All of lore.kernel.org
 help / color / mirror / Atom feed
From: Suren Baghdasaryan <surenb@google.com>
To: David Hildenbrand <david@redhat.com>
Cc: "Michal Hocko" <mhocko@suse.com>,
	"Kees Cook" <keescook@chromium.org>,
	"Pavel Machek" <pavel@ucw.cz>,
	"Rasmus Villemoes" <linux@rasmusvillemoes.dk>,
	"John Hubbard" <jhubbard@nvidia.com>,
	"Andrew Morton" <akpm@linux-foundation.org>,
	"Colin Cross" <ccross@google.com>,
	"Sumit Semwal" <sumit.semwal@linaro.org>,
	"Dave Hansen" <dave.hansen@intel.com>,
	"Matthew Wilcox" <willy@infradead.org>,
	"Kirill A . Shutemov" <kirill.shutemov@linux.intel.com>,
	"Vlastimil Babka" <vbabka@suse.cz>,
	"Johannes Weiner" <hannes@cmpxchg.org>,
	"Jonathan Corbet" <corbet@lwn.net>,
	"Al Viro" <viro@zeniv.linux.org.uk>,
	"Randy Dunlap" <rdunlap@infradead.org>,
	"Kalesh Singh" <kaleshsingh@google.com>,
	"Peter Xu" <peterx@redhat.com>,
	rppt@kernel.org, "Peter Zijlstra" <peterz@infradead.org>,
	"Catalin Marinas" <catalin.marinas@arm.com>,
	vincenzo.frascino@arm.com,
	"Chinwen Chang (張錦文)" <chinwen.chang@mediatek.com>,
	"Axel Rasmussen" <axelrasmussen@google.com>,
	"Andrea Arcangeli" <aarcange@redhat.com>,
	"Jann Horn" <jannh@google.com>,
	apopple@nvidia.com, "Yu Zhao" <yuzhao@google.com>,
	"Will Deacon" <will@kernel.org>,
	fenghua.yu@intel.com, thunder.leizhen@huawei.com,
	"Hugh Dickins" <hughd@google.com>,
	feng.tang@intel.com, "Jason Gunthorpe" <jgg@ziepe.ca>,
	"Roman Gushchin" <guro@fb.com>,
	"Thomas Gleixner" <tglx@linutronix.de>,
	krisman@collabora.com, "Chris Hyser" <chris.hyser@oracle.com>,
	"Peter Collingbourne" <pcc@google.com>,
	"Eric W. Biederman" <ebiederm@xmission.com>,
	"Jens Axboe" <axboe@kernel.dk>,
	legion@kernel.org, "Rolf Eike Beer" <eb@emlix.com>,
	"Cyrill Gorcunov" <gorcunov@gmail.com>,
	"Muchun Song" <songmuchun@bytedance.com>,
	"Viresh Kumar" <viresh.kumar@linaro.org>,
	"Thomas Cedeno" <thomascedeno@google.com>,
	sashal@kernel.org, cxfcosmos@gmail.com,
	LKML <linux-kernel@vger.kernel.org>,
	linux-fsdevel@vger.kernel.org, linux-doc@vger.kernel.org,
	linux-mm <linux-mm@kvack.org>,
	kernel-team <kernel-team@android.com>
Subject: Re: [PATCH v10 3/3] mm: add anonymous vma name refcounting
Date: Thu, 14 Oct 2021 13:16:47 -0700	[thread overview]
Message-ID: <CAJuCfpE2j91_AOwwRs_pYBs50wfLTwassRqgtqhXsh6fT+4MCg@mail.gmail.com> (raw)
In-Reply-To: <CAJuCfpGTCM_Rf3GEyzpR5UOTfgGKTY0_rvAbGdtjbyabFhrRAw@mail.gmail.com>

On Tue, Oct 12, 2021 at 10:01 AM Suren Baghdasaryan <surenb@google.com> wrote:
>
> On Tue, Oct 12, 2021 at 12:44 AM David Hildenbrand <david@redhat.com> wrote:
> >
> > > I'm still evaluating the proposal to use memfds but I'm not sure if
> > > the issue that David Hildenbrand mentioned about additional memory
> > > consumed in pagecache (which has to be addressed) is the only one we
> > > will encounter with this approach.
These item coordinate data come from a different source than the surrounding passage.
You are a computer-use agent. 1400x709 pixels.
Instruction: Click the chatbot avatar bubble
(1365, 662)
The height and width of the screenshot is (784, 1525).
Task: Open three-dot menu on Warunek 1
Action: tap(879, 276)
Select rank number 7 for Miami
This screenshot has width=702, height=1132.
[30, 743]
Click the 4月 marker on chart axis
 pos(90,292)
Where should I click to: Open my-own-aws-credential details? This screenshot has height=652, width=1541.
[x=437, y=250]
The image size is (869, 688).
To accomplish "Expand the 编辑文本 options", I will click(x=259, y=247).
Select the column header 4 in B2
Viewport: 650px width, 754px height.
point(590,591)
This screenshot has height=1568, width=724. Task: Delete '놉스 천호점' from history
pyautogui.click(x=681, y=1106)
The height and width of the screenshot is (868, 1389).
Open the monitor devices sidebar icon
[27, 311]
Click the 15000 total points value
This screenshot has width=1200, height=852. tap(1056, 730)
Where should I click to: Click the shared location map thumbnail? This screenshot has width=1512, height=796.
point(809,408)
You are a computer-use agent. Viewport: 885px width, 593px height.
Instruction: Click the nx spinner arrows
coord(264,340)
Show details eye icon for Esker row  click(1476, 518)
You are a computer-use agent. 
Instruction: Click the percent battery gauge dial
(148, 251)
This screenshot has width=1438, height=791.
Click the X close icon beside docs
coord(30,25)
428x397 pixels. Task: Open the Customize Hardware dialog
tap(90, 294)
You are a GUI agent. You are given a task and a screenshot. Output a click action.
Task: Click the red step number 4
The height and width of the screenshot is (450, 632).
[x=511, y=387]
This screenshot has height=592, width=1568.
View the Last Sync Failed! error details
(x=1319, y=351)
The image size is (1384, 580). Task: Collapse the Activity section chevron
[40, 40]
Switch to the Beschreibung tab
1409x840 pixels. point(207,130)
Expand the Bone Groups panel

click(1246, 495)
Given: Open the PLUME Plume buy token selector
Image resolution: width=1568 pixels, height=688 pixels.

If anyone knows of any potential
> > > issues with using memfds as named anonymous memory, I would really
> > > appreciate your feedback before I go too far in that direction.
> >
> > [MAP_PRIVATE memfd only behave that way with 4k, not with huge pages, so
> > I think it just has to be fixed. It doesn't make any sense to allocate a
> > page for the pagecache ("populate the file") when accessing via a
> > private mapping that's supposed to leave the file untouched]
> >
> > My gut feeling is if you really need a string as identifier, then try
> > going with memfds. Yes, we might hit some road blocks to be sorted out,
> > but it just logically makes sense to me: Files have names. These names
> > exist before mapping and after mapping. They "name" the content.
>
> I'm investigating this direction. I don't have much background with
> memfds, so I'll need to digest the code first.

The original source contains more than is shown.